Abdulhamid Kircher: Rotting from Within

Der deutsch‑türkische Künstler Abdulhamid Kircher (*1996) setzt sich in seiner analogen fotografisch-installativen Arbeit mit den Folgen von Patriarchat und Gewalt sowie mit der Suche nach Versöhnung und Nähe auseinander. Seine Arbeit versteht er als fragmentarisches, lebendiges Familienalbum. Er umkreist dabei die Abwesenheit des Vaters, eine Leerstelle, die zur Sehnsuchts- und Projektionsfläche wird. »Vielleicht bin ich es, der ihn zuerst lieben muss«, so Abdulhamid Kircher
Die Ausstellung »Rotting from Within« empfängt Besucher*innen mit einem wuchernden Panorama aus Fotografien, Texten und Archivmaterial. Die neu entwickelte, 9 Meter breite und über 2 Meter hohe Installation verwebt Szenen, Begegnungen und Abschiede zwischen Berlin und der Türkei, aus denen sich puzzleartig die Dynamik einer Vater-Sohn-Beziehung zusammensetzt. In dieser Präsentation erweitert Abdulhamid Kircher den Fokus auch um seinen Großvater väterlicherseits.
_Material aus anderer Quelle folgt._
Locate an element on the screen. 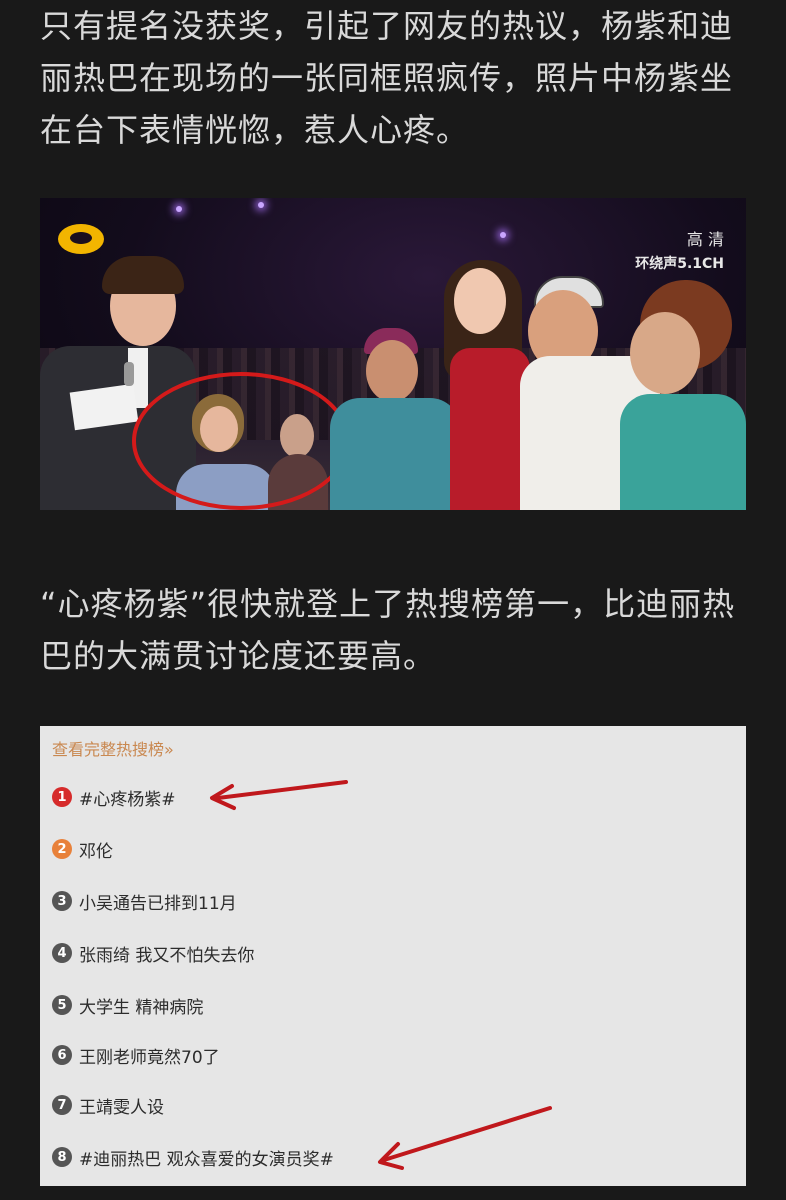 The width and height of the screenshot is (786, 1200). hot-search-text: #迪丽热巴 观众喜爱的女演员奖# is located at coordinates (206, 1160).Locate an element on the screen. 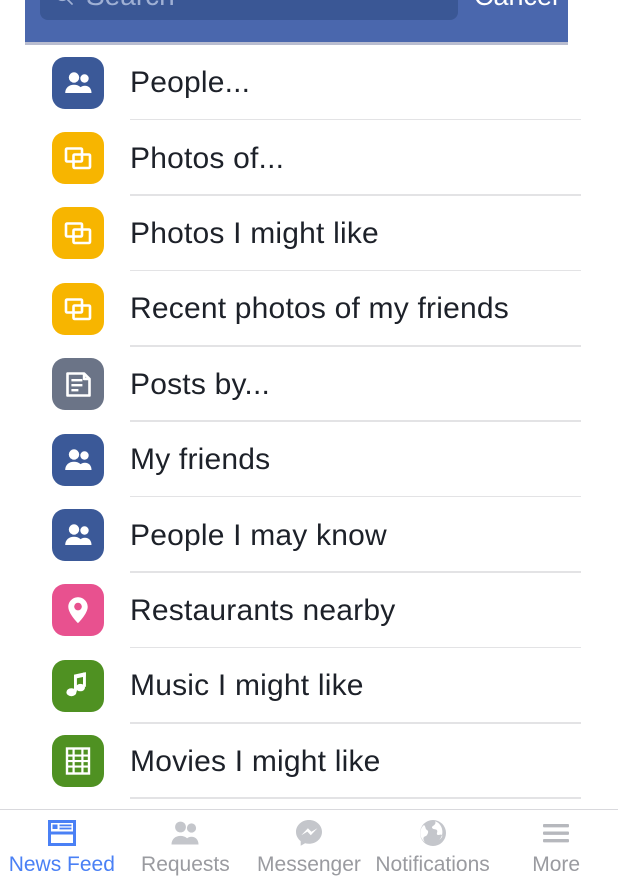 The width and height of the screenshot is (618, 881). list-item: Movies I might like is located at coordinates (309, 762).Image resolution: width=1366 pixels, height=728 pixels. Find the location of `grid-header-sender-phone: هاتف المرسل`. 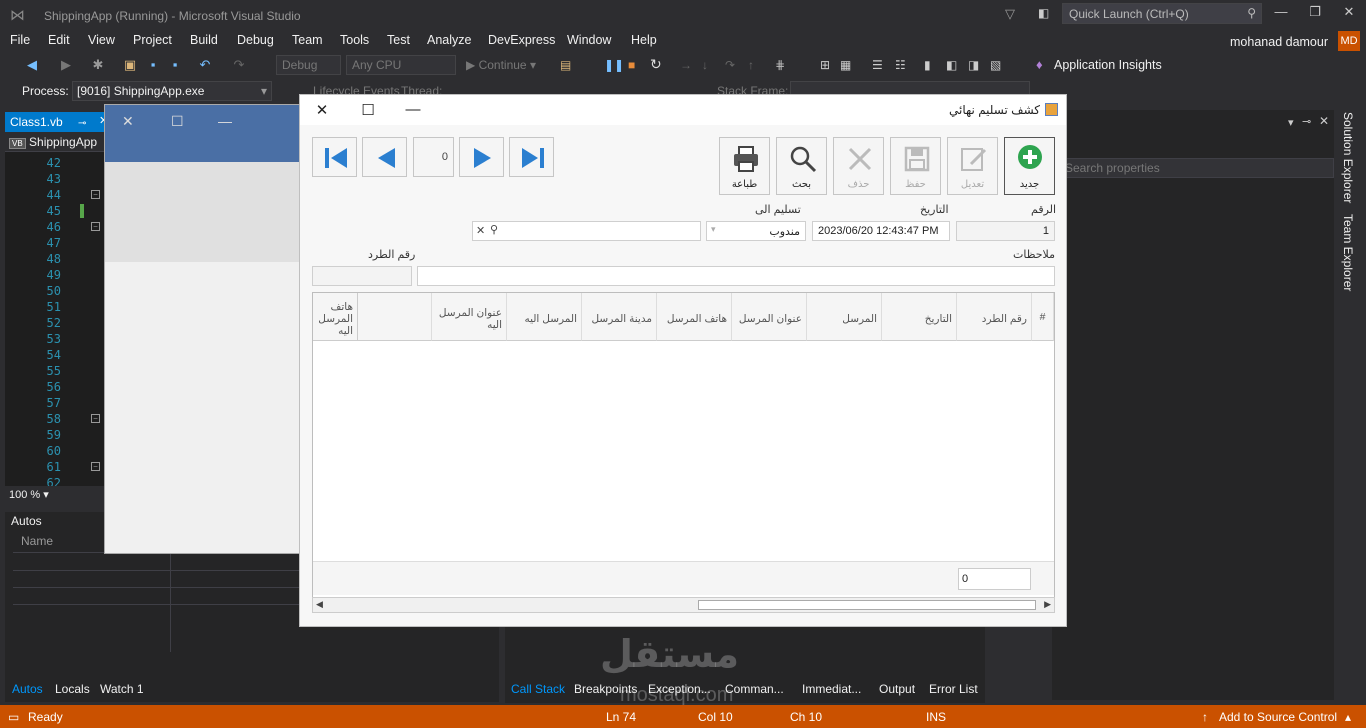

grid-header-sender-phone: هاتف المرسل is located at coordinates (694, 317).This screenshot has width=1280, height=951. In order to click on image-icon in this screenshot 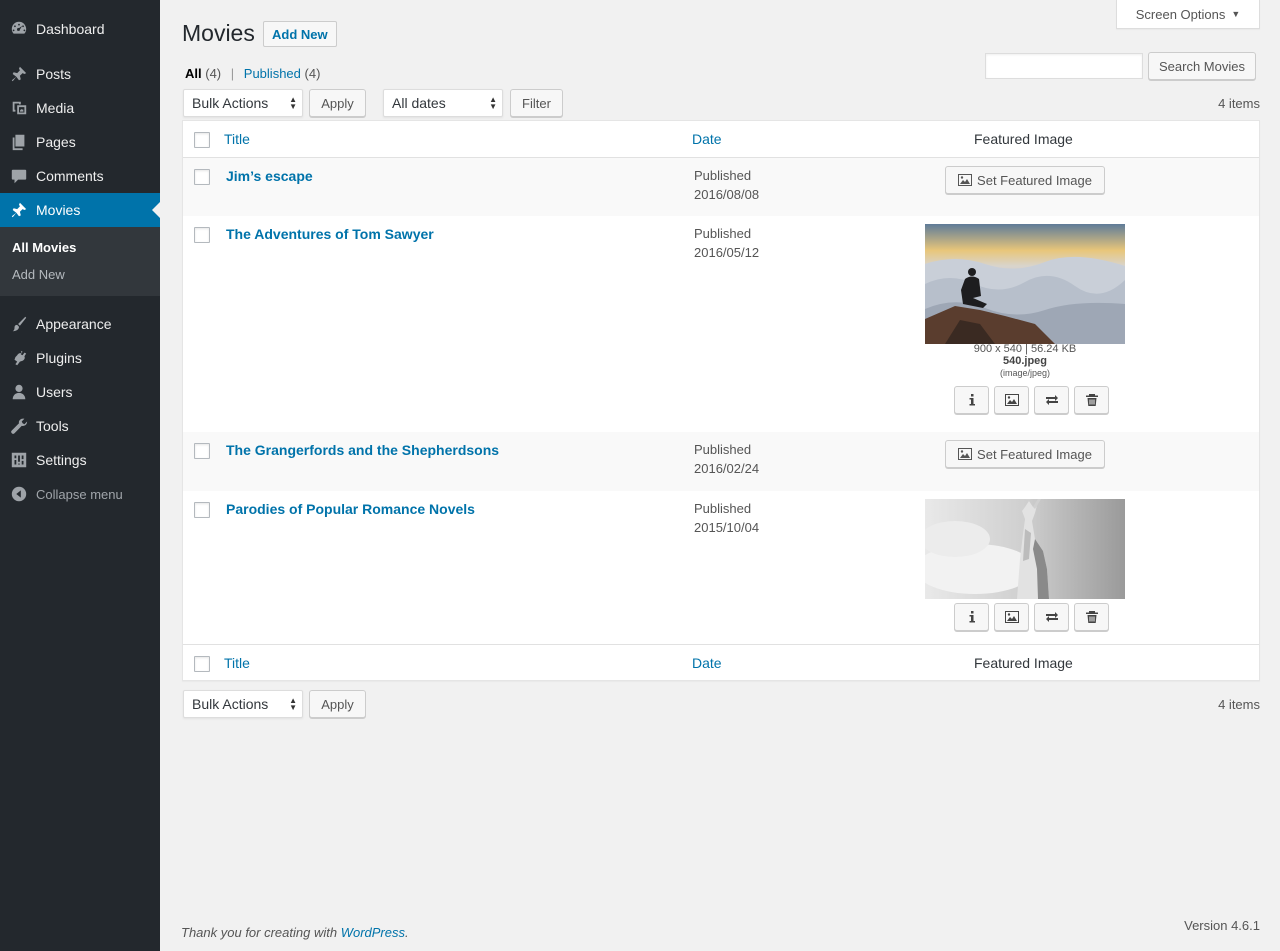, I will do `click(966, 454)`.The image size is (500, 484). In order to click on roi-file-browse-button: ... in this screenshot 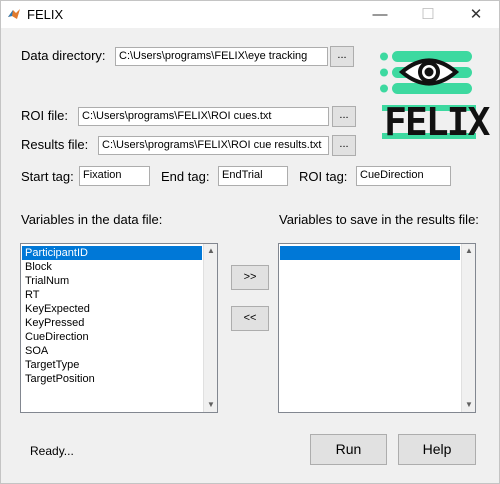, I will do `click(344, 116)`.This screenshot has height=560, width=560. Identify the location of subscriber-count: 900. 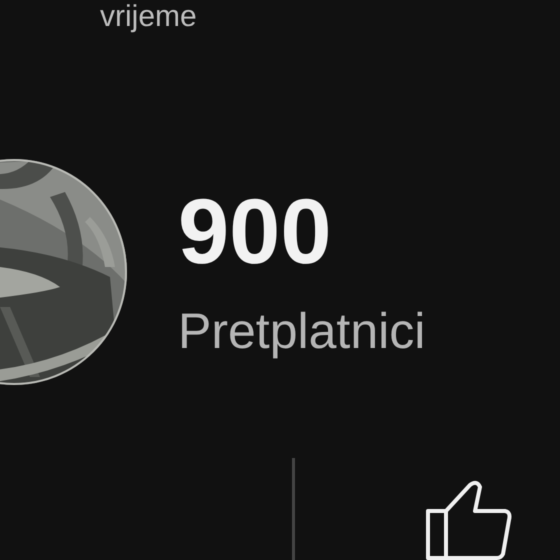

Die Vater-Sohn-Konstellationen in den Aufnahmen erzählen von Einsamkeit, Sucht, Gewalt und Verletzungen, aber auch von Annäherung, Rausch, Berührung und Trauer. Kirchers Bildsprache – intensive Farben, kontrastreiche Lichtstimmungen und emotionale Frequenzen – verstärkt die Unmittelbarkeit und Verletzlichkeit seiner Motive. Die Dunkelkammer wird dabei zum Denk‑ und Erfahrungsraum, in dem Erinnerungen, Beziehungen und persönliche Geschichten sichtbar werden.
Kuratiert von Nadine Isabelle Henrich, Kuratorin des Haus der Photographie. Kuratorische Assistenz: Viktoria Rochambeau, kuratorisches Volontariat, Haus der Photographie
Zur Ausstellung erscheint im Rahmen der 9. Triennale der Photographie ein Leporello mit Bildsequenzen aus Abdulhamid Kirchers Familienarchiv und Arbeiten aus der Serie Rotting from Within sowie einem Text von Nadine Isabelle Henrich.